Authors: Kevin Belanger1–3, Peter Breithaupt1,2, Zachary M. Ferraro1,2, Nick Barrowman1,4, Jane
Rutherford1,5, Stasia Hadjiyannakis1,4,5, Rachel C. Colley1–4 and Kristi B. Adamo1–4
1Children’s Hospital of Eastern Ontario (CHEO) Research Institute I
2Healthy Active Living and Obesity Research Group, CHEO
3University of Ottawa, Faculty of Health Sciences, School of Human Kinetics
4University of Ottawa, Faculty of Medicine, Pediatrics
5Centre for Healthy Active Living, CHEO Research Institute
Abstract: We examined how obese children perceive a maximal cardiorespiratory
fitness test compared with a submaximal cardiorespiratory fitness test.
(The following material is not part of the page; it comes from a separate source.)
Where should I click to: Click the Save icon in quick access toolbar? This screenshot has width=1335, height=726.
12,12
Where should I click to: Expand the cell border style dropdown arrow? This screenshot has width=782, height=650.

Twenty-one obese
children (body mass index ≥95th percentile, ages 10–17 years) completed maximal and
submaximal cardiorespiratory fitness tests on 2 separate occasions. Oxygen consumption
(VO2) and overall perceived exertion (Borg 15-category scale) were measured in both
fitness tests. At comparable workloads, perceived exertion was rated significantly higher
(P < 0.001) in the submaximal cardiorespiratory fitness test compared with the maximal
cardiorespiratory fitness test. The submaximal cardiorespiratory fitness test was
significantly longer than the maximal test (14:21 ± 04:04 seconds vs. 12:48 ± 03:27
seconds, P < 0.001). Our data indicate that at the same relative intensity, obese children
report comparable or even higher perceived exertion during submaximal fitness testing
than during maximal fitness testing. Perceived exertion in a sample of children and youth
with obesity may be influenced by test duration and protocol design.